Said Nursi, Şeyh Said'e fetva ile karşı çıktı

Şeyh Said hareketenin dini refleks olduğunu vurgulayan Aktay, Said Nursi'nin de karşı duruşunun din referanslı olduğunu söyledi

Risale Haber-Haber Merkezi

Yeni Şafak yazarı Yasin Aktay, ilk bölücülüğü yapanların Cumhuriyet'in kuruluşunda olduğunu belirterek, "Cumhuriyet'in kuruluşundan hemen sonra, beraber yürütülmüş bir kurtuluş savaşı ve beraber kurulmuş bir devlette herkesin katkısını bir kenara koyup, bu toprakların tarihinde hiç olmamış şekilde devlete ve ülkeye etnik-milliyetçi bir kimlik atfedenler olmuştur. Bunu 'Türkler yaptı' diyemiyorum, çünkü ortaya konulan yeni devlet projesi tarihte olmamış bir 'Türklüğü' uydurmayı da kapsıyordu. Tarihte varolan şekliyle Türklük sadece bir isim olarak kullanıldı, onun tarih içinde gelişmiş diline, örfüne, dinine, geleneklerine müdahale edilerek yeniden inşa edildi ve inşa edilen bu şekle herkesin 'eşit bir biçimde' uyması istendi" dedi.
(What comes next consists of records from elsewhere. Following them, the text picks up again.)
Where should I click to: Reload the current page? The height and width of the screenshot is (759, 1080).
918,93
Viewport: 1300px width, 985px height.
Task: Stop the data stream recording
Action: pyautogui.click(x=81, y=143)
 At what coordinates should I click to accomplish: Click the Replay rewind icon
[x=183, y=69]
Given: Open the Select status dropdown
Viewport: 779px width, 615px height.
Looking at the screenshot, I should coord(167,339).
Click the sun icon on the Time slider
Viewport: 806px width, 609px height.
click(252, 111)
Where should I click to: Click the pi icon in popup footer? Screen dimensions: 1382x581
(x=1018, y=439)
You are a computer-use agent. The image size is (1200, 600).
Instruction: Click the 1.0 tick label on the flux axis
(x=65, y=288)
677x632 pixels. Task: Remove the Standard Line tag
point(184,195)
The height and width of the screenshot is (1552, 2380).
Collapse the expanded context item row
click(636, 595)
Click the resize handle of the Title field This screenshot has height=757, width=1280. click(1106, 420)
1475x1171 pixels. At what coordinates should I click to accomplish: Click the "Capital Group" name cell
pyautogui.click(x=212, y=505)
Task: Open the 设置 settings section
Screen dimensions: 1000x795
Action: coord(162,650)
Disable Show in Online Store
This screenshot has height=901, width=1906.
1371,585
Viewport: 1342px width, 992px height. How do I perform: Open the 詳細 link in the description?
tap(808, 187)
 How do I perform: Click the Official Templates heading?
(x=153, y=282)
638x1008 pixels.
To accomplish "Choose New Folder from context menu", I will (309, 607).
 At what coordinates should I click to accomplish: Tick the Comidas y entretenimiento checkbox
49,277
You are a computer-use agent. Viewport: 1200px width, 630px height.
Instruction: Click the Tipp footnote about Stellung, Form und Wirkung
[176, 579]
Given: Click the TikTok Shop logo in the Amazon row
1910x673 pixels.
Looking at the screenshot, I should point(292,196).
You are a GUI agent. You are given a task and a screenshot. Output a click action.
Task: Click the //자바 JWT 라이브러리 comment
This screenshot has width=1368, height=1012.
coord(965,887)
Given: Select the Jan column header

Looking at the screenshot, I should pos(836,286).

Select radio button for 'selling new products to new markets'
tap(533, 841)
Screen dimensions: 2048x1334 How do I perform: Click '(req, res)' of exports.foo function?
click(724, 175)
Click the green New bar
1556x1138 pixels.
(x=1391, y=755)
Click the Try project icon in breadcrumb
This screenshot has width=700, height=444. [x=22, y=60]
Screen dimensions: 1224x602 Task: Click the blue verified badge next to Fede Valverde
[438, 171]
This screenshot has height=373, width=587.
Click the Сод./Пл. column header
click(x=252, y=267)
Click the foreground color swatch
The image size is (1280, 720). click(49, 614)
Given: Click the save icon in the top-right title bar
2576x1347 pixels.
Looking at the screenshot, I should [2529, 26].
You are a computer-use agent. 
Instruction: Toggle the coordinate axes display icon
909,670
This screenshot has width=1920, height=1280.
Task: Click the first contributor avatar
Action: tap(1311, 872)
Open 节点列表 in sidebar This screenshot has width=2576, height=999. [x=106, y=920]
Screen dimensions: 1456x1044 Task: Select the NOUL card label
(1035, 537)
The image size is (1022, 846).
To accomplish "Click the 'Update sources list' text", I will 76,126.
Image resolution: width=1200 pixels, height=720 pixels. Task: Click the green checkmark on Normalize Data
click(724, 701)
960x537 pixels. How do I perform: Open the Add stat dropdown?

TC'nin eşitlikten anladığı herkesin aynı şekilde asimile edilmesi olduğuna dikkat çeken Aktay, istiklal mahkemelerinde onbinlerce Türkün idam edildiğini katliamlara uğradığını anlattı.

Şeyh Said hareketenin Kürtlük adına değil dini refleks olduğunu vurgulayan Aktay, Said Nursi'nin de karşı duruşunun din referanslı olduğunu söyledi: "Türk ulus devleti projeksiyonu böyece bu dönemde bölücülüğün ilk adımını oluşturdu. Hilafetin kaldırılması ve 'Osmanlı' gibi hiç bir etnik vurgusu olmayan kuşatıcı devlet kimliğinden 'Laik Türk Devleti' kimliğine yapılan geçiş, bu topraklarda çok azı dışında hiç kimseyi kuşatamayacak, herkesi yaralayacak şekilde yapıldı. Halifeliğin varlığı ve devlet tarafından temsili böyle bir bölücülüğe ve dışlamaya imkan vermiyordu. O yüzden Halifeliğin kaldırılmasına karşı Şeyh Said'in 'aramızdaki bağ din ve hilafet bağıydı, onlar kalktığında bizi birarada tutacak ne kalıyor?' şeklindeki sorusu Kürtlük adına bir ayaklanma değil, bu bağa kast etmenin bir cezayı hak eden bir cürüm olduğuna dair bir fetva olarak da algılanmıştır. Hilafet Müslüman ümmetin somutlaşmış halini temsil ediyordu ve onu kaldırmak bu bütüncül varlığa karşı bir saldırı olarak algılandı. Şeyh Said'in isyanı bu açıdan ayrılıkçı bir hareket değil, aksine Müslümanların bütünlüğüne kast eden ayrılıkçı bir siyasete karşı bir refleks olarak karşılık buldu.

Şeyh Said'in bu isyanı başlatırken de referansı dindi ve bir fetvaydı. Ona karşı çıkan, hareketine destek vermeyen Said Nursi'ninki de başka bir fetvaydı."